**Exercise**
Rewrite the items below as a numbered list, starting at the line that contains "Identify the location" and ending after the line that contains "preview-paper is located". Skip blank lines and leave out the pictures.

**Data extracts**

----

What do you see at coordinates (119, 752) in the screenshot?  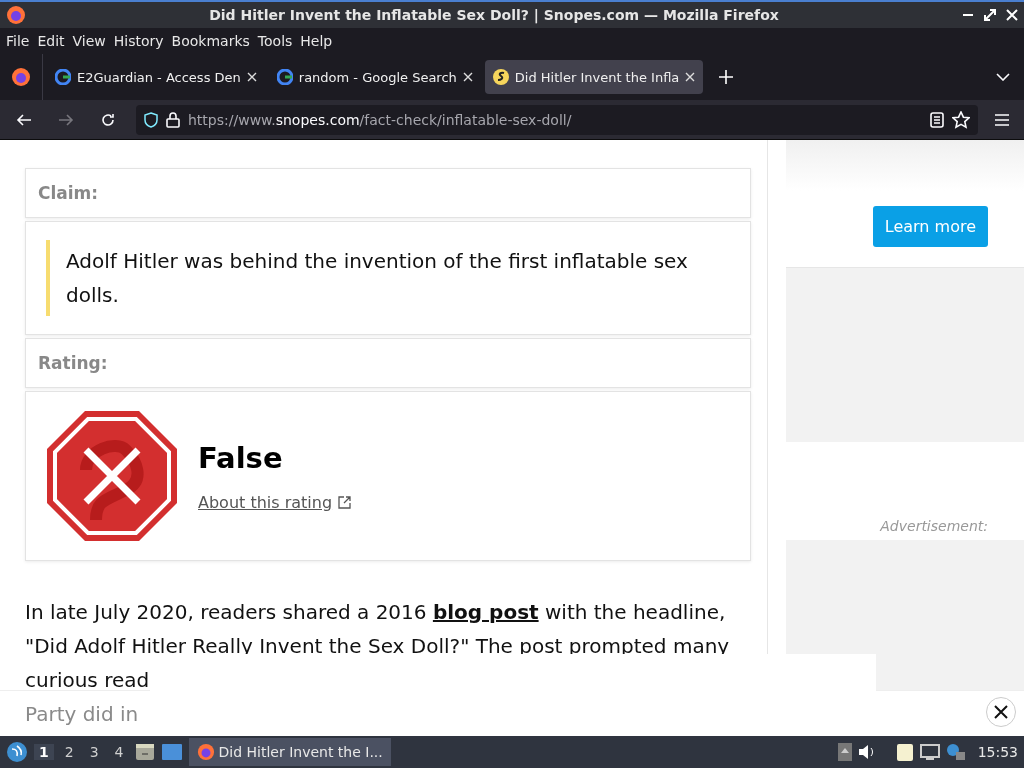 I see `workspace-button: 4` at bounding box center [119, 752].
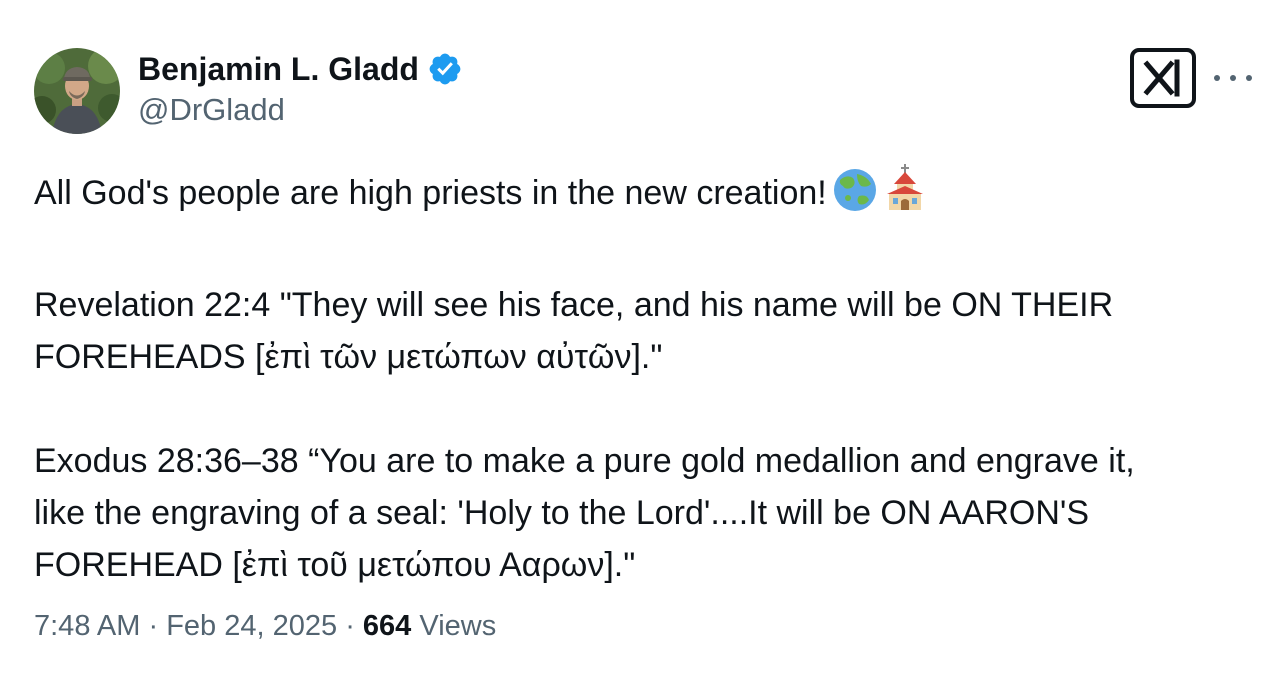  I want to click on tweet-date: Feb 24, 2025, so click(252, 626).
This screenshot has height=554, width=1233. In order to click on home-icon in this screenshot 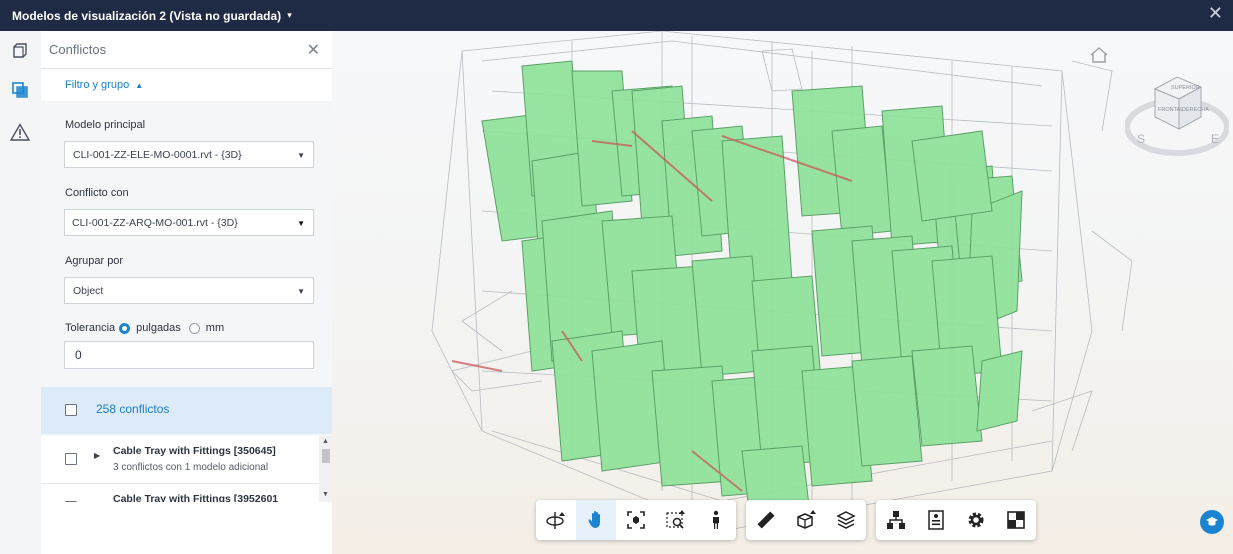, I will do `click(1099, 58)`.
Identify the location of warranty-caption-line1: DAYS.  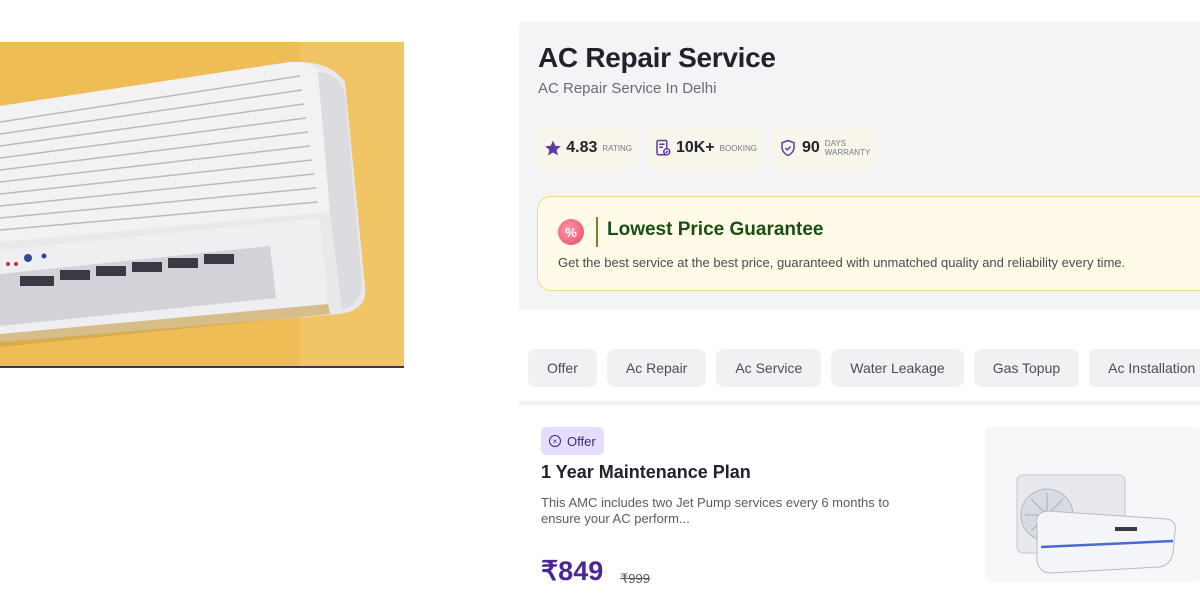
(835, 144).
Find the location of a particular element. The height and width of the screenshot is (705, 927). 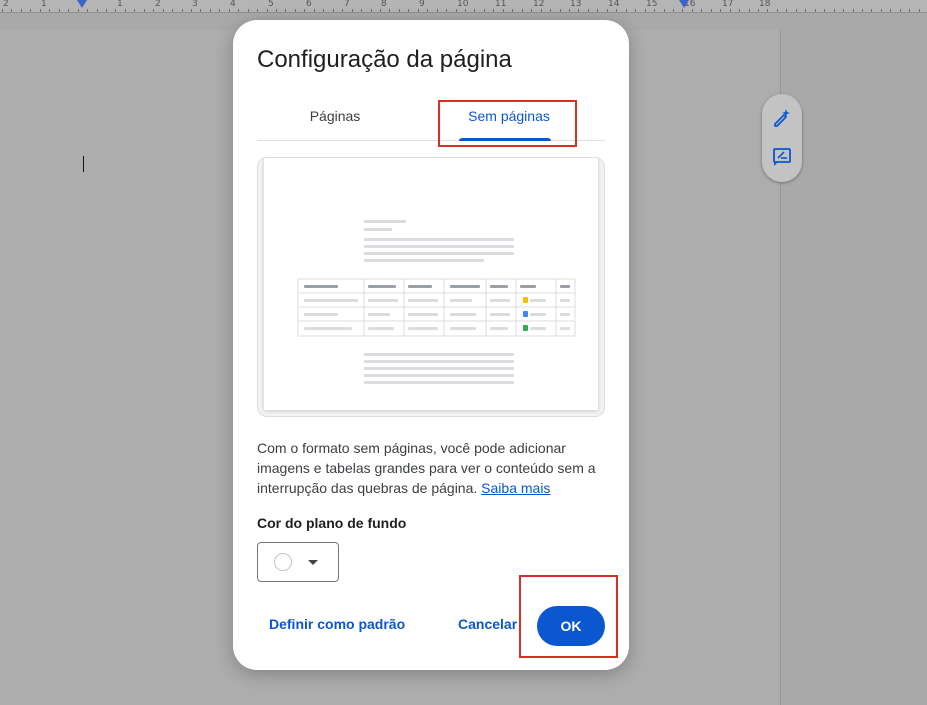

preview-paper is located at coordinates (431, 284).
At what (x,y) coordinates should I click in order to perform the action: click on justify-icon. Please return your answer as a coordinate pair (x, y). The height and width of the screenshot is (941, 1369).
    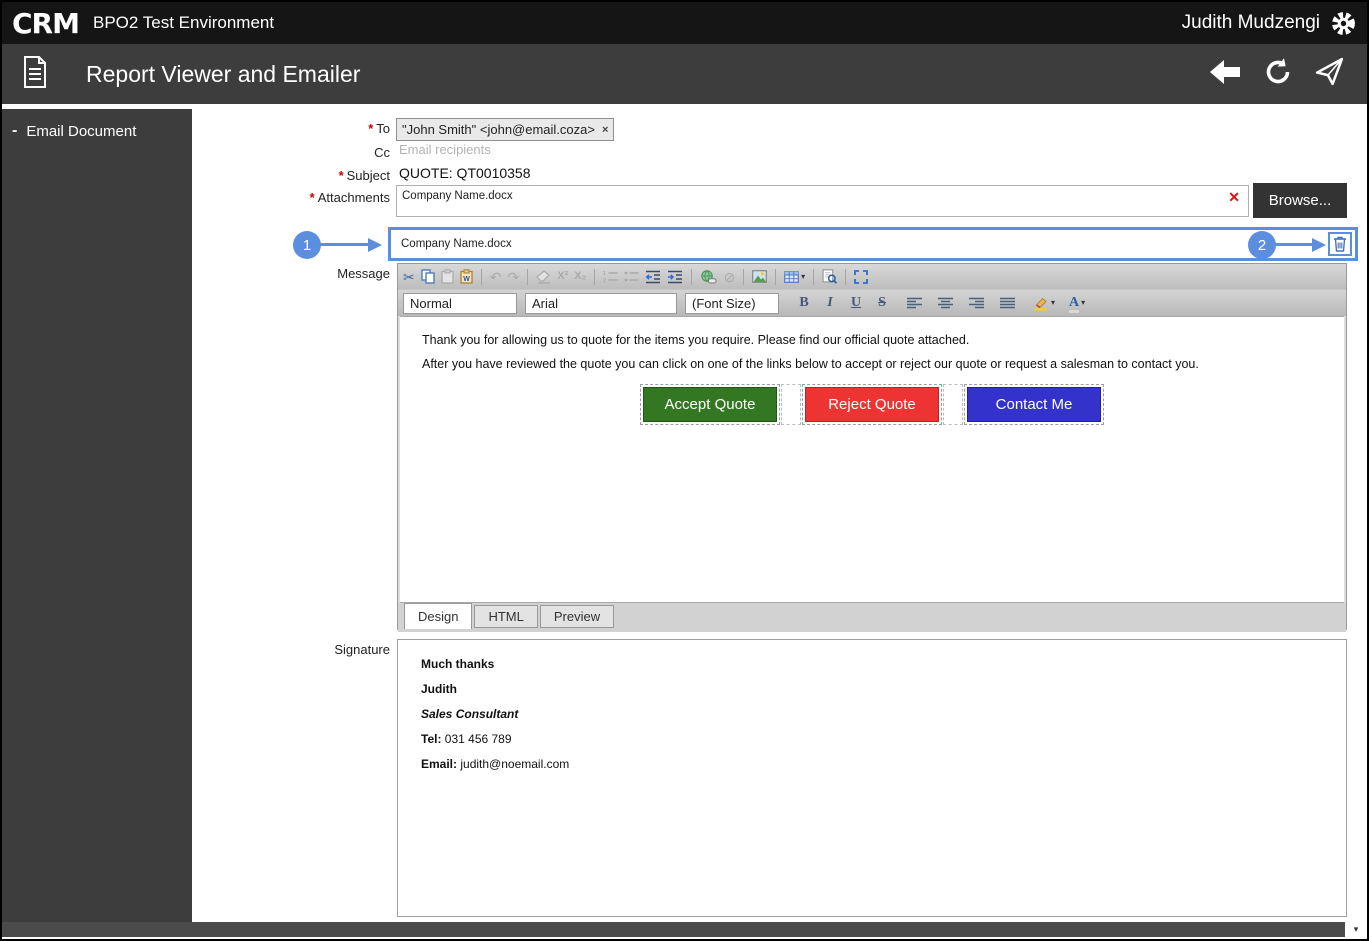
    Looking at the image, I should click on (1008, 303).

----

**Task output**
1. Identify the location of warranty-caption-line1: DAYS.  
2. (835, 144).
3. Find the location of a particular element. The height and width of the screenshot is (705, 927). 
4. preview-paper is located at coordinates (431, 284).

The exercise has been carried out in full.